Jul 8, 2015 • 5 min read

Escaping Column and Table and Names in MySQL (Part 1)

Skip to Part 2 if you just want a drop-in escaping function. Keep reading if you want to know why you don’t need one.

Thanks to widespread adoption of ORMs, it’s rare that I need to construct SQL queries in code. However, there’s at least a couple situations where the need still arises:

I want to perform some kind of advanced query that’s not exposed via the ORM
I’m working in a legacy codebase that does not offer an ORM

(The latter is how I came to visit the topic recently.)

The trick with constructing SQL queries is that user-input typically needs to go somewhere in the query, and that means you need to protect yourself from SQL injection.

little bobby tables

Fun Fact: SQL injection has been known a known vulnerability since the late 90s and yet it still seems to make headlines in 2015.

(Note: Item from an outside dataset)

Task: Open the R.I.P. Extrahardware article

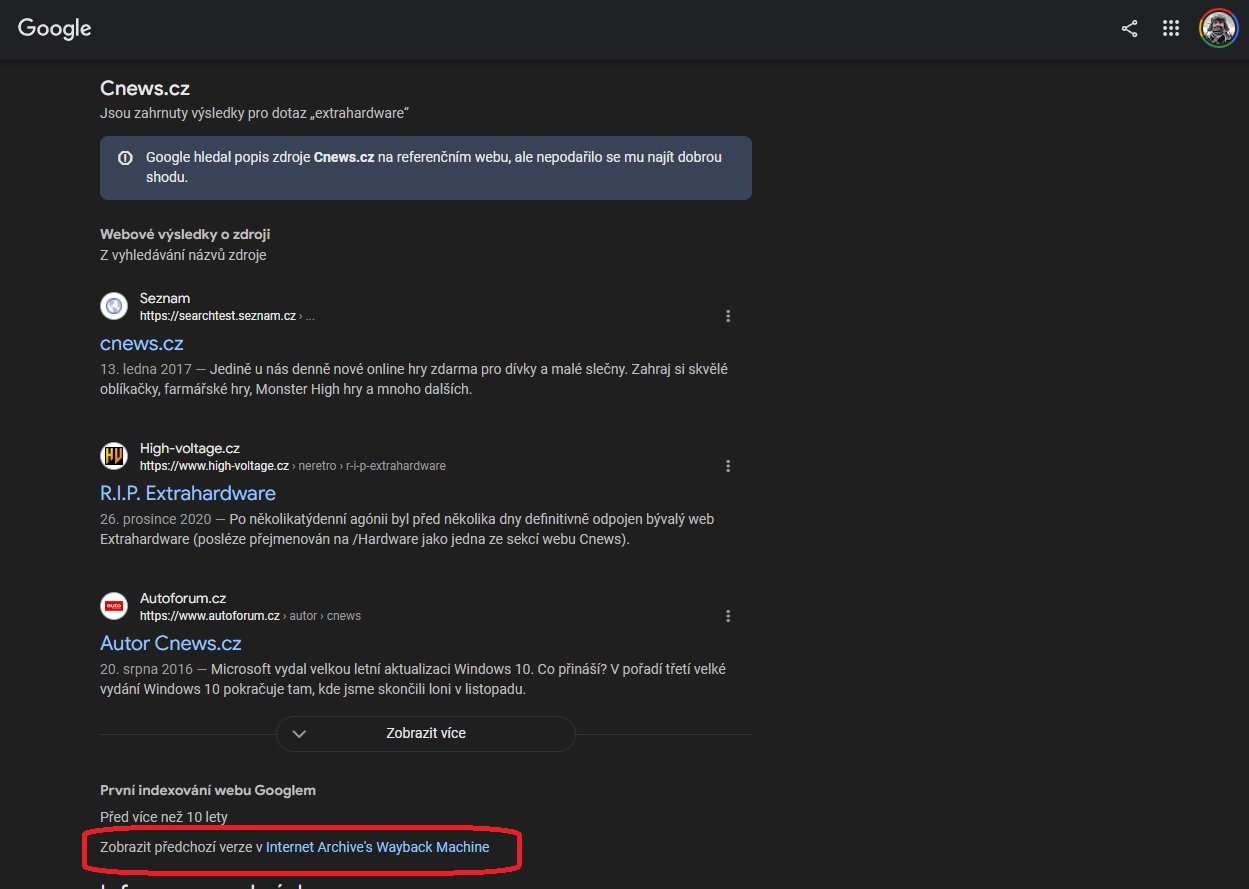Action: pos(187,493)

Fortunately, the database connector has my back. Even if I can’t get an ORM for what I need to do, I’ve never heard of a situation† where the database connector doesn’t support parameterized queries.

var getAccount = new SqlCommand(
    "SELECT * FROM accounts WHERE name=@name",
    dbConn);
getAccount.Parameters.AddWithValue("name", "alice");
var account = getAccount.ExecuteReader();

Example of parameterized queries with ADO.NET in C#

As long as all user input goes through a query parameter before it makes it into the SQL query, there’s no way I can introduce an injection vulnerability. And the great thing about query parameters is that they support pretty much any query you’d want to create… except when they don’t.

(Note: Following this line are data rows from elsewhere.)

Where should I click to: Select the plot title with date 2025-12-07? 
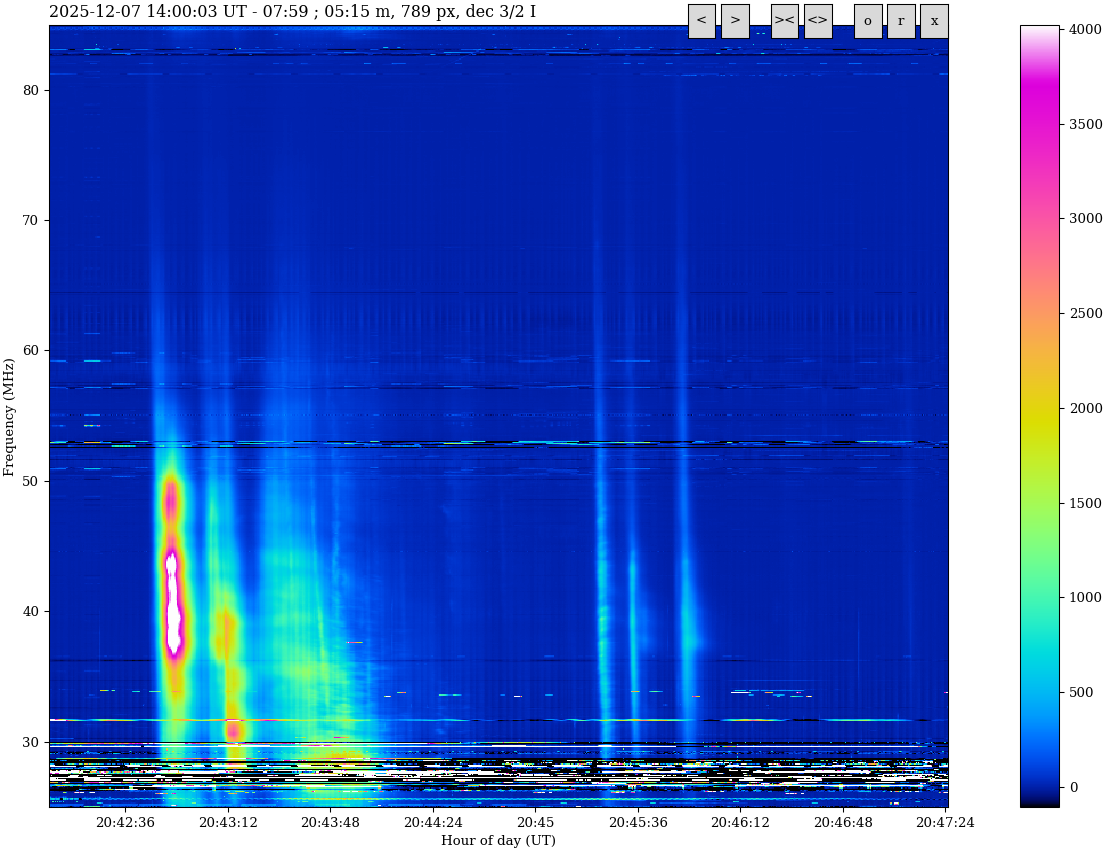point(292,12)
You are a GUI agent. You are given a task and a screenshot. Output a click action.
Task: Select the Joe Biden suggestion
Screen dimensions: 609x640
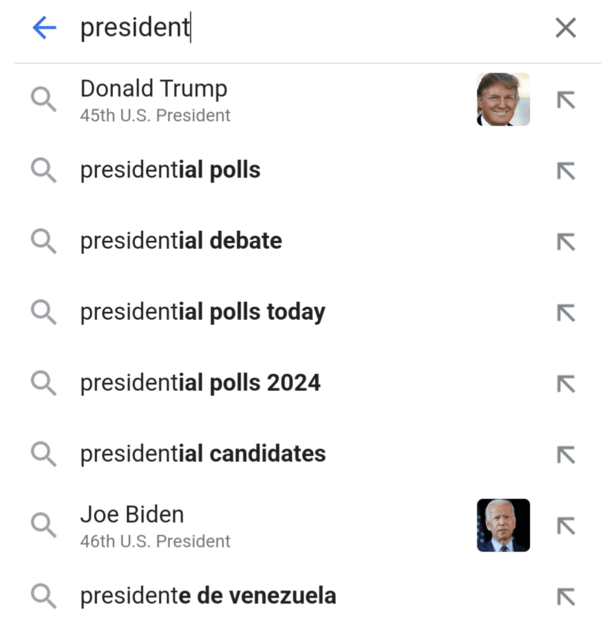(x=155, y=525)
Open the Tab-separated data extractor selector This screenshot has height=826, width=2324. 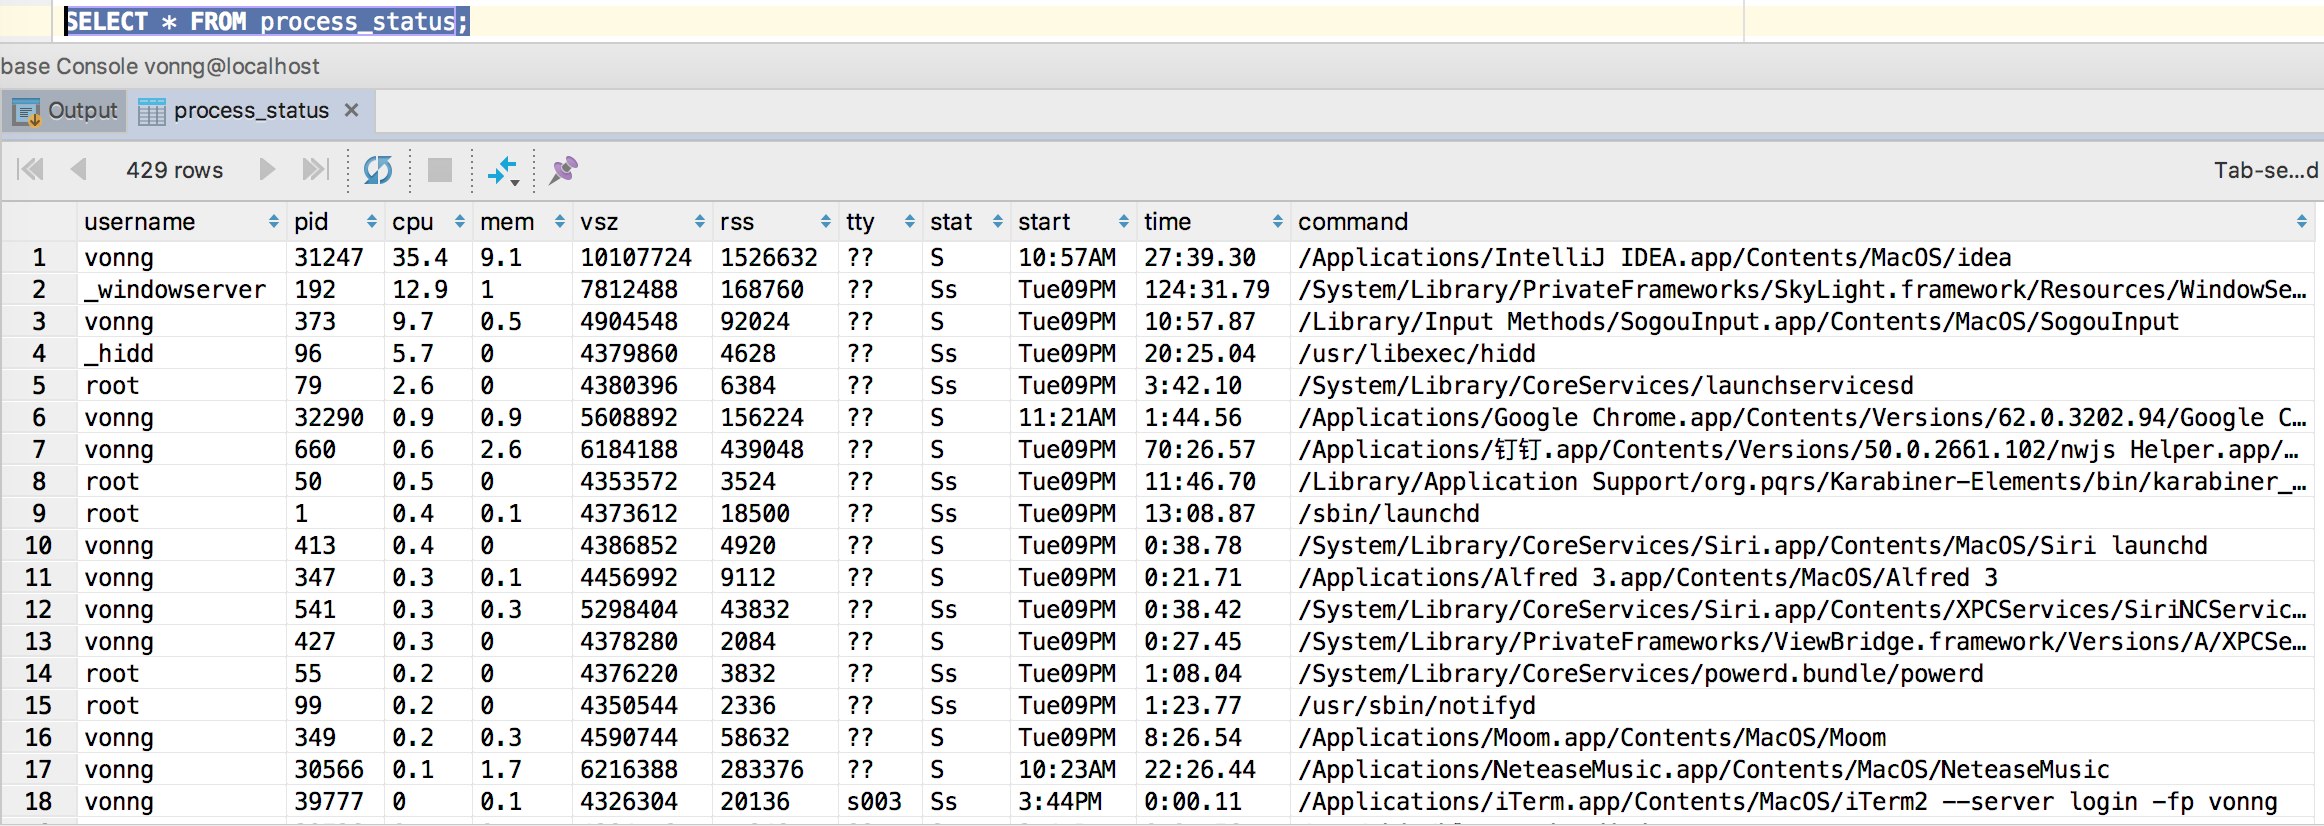pyautogui.click(x=2264, y=170)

When Parameterized Queries Aren’t Enough

In programming, laziness is a virtue. Let’s say I’m creating the interface for a list of accounts. I want to let the user sort the list by account name, creation date, street address, or any other column. To support this, I could write code like:

var listAccountsSql = "SELECT * FROM accounts";
switch (userSortSelection) {
    case "id":   listAccountsSql += " ORDER BY id";
    case "name": listAccountsSql += " ORDER BY name";
    case "type": listAccountsSql += " ORDER BY type";
    // ...some more cases...
    default:
        throw new UnrecognizedColumn(userSortSelection);
}
return new SqlCommand(listAccountsSql, dbConn).ExecuteReader();

But look at that duplication! No, a virtuous lazy programmer wants to write something like this:

var listAccounts = new SqlCommand(
    "SELECT * FROM accounts ORDER BY @sortColumn",
    dbConn);
listAccounts.Parameters.AddWithValue("sortColumn", userSortSelection);
var accounts = listAccounts.ExecuteReader();

Notice how we’re trying to make @sortColumn a parameter of the ORDER BY clause. Unfortunately that doesn’t work, because you can’t inject column or table names with query parameters.††

It’s not just ORDER BY clauses that have this limitation. Query parameters don’t support injecting any of following:

WHERE clause columns to filter on
What columns to SELECT
The table name to query

The Right Approach

Let’s take another look at the user-sortable query:

SELECT * FROM accounts ORDER BY @sortColumn

How does the user select (or input) which column to sort by? Chances are it looks roughly something like this:

Listing with sortable headers

If that’s the case, the UI layer already has knowledge of what the valid column names are. There’s no need to escape user input in any way when it can be validated against a whitelist of all known good values.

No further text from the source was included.